Travail demandé - Veuillez recopier mot pour mot, dans le passage extrait ci-dessous, le texte de « La cour relève » à « et l’événement soudain. ».

La cour relève cependant que l’objet de l’appel incident du travailleur est non pas la modification de la question préalable dans le libellé de la mission mais bien la suppression de celle-ci, et ce au motif que l’entreprise d’assurances n’a jamais fourni le moindre commencement de preuve ni même introduit le plus petit élément de doute quant à l’absence de lien causal entre la lésion et l’événement soudain.

La cour rappelle à cet égard que l’entreprise d’assurance est en droit de rapporter la preuve contraire à la présomption légale et que l’expertise judiciaire constitue un mode de preuve. Cependant, l’octroi du bénéfice de ce mode de preuve n’est pas automatique : il revient à la partie qui en sollicite l’usage de fournir préalablement, certes pas la preuve elle-même, mais un commencement de preuve, voire au minimum un simple indice. Pour la cour, « une expertise judiciaire se mérite », solution qui apparaît à celle-ci légitime, la charge de la preuve reposant sur l’entreprise d’assurances.

En l’espèce, l’entreprise d’assurances n’ayant communiqué aucun élément en ce qui concerne le lien causal, la cour estime qu’il y a lieu de faire droit à l’appel incident et dès lors de supprimer, dans le libellé de la mission d’expertise, les points litigieux et qu’il n’y a dès lors pas lieu d’interroger l’expert sur le lien de causalité entre l’accident et la lésion, ce lien étant légalement présumé et aucun élément n’ayant été fourni en vue de l’administration de la preuve contraire.

Importance de la décision

La loi du 10 avril 1971 sur les accidents du travail a instauré un mécanisme qui partage la charge de la preuve entre le travailleur et l’entreprise d’assurances, reportant sur cette dernière la charge – et le risque – de la preuve en ce qui concerne le lien causal unissant l’événement soudain à la ou les lésions constatées à la suite de l’accident.

S’agissant d’une présomption réfragable, elle peut être renversée, en démontrant l’absence de lien causal, c’est-à-dire que le dommage serait survenu de la même manière et dans la même mesure sans l’existence de l’accident (le lien causal étant en effet envisagé au regard de la théorie de l’équivalence des conditions).

La question du lien causal étant, dans la majorité des cas, une question d’ordre médical, l’expertise judiciaire, qui est habituellement ordonnée pour la fixation des incapacités de travail, s’avère l’outil par excellence pour permettre à l’entreprise d’assurances d’administrer la preuve contraire. De plus en plus de décisions judiciaires prévoient dès lors, dans le libellé de la mission d’expertise, un point relatif à ce lien causal. Force est de constater, comme l’a fait dans le cas d’espèce le jugement entrepris, que les cours et tribunaux, appelés à insérer un point spécifique dans la mission, font souvent fi de la présomption. En outre, demander à l’expert de se prononcer sur l’existence du lien causal, revient à lui demander de régler une question juridique alors que cette compétence revient au juge seul. Aussi, c’est tout à fait à bon droit nous semble-t-il que la cour du travail estime inadéquat le libellé de la question relative au lien causal, puisqu’il ne s’agit pas de déterminer s’il y a un lien causal mais bien de déterminer s’il n’y a pas de lien causal, le doute ou l’incertitude devant être retenus au détriment de l’entreprise d’assurances.

Contenu des données -

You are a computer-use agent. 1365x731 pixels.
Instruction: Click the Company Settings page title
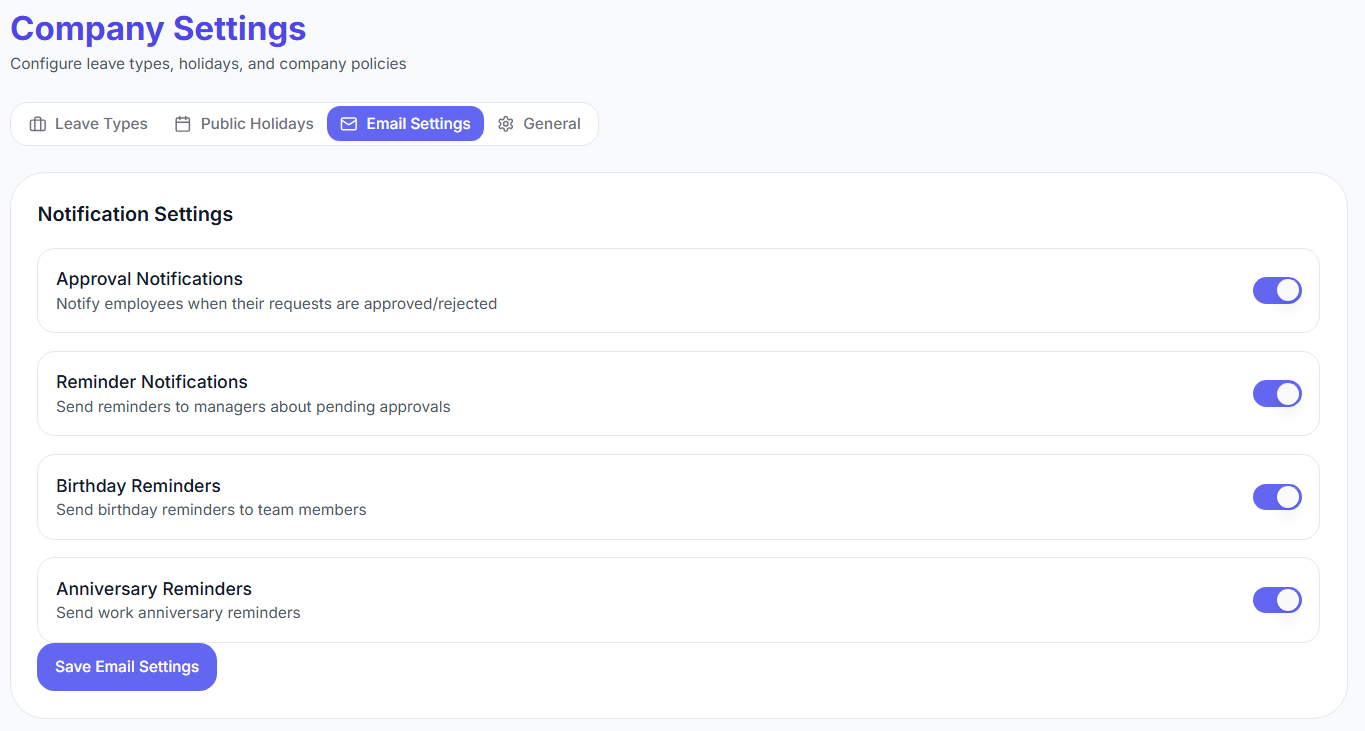pyautogui.click(x=157, y=28)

Corrigé -
La cour relève cependant que l’objet de l’appel incident du travailleur est non pas la modification de la question préalable dans le libellé de la mission mais bien la suppression de celle-ci, et ce au motif que l’entreprise d’assurances n’a jamais fourni le moindre commencement de preuve ni même introduit le plus petit élément de doute quant à l’absence de lien causal entre la lésion et l’événement soudain.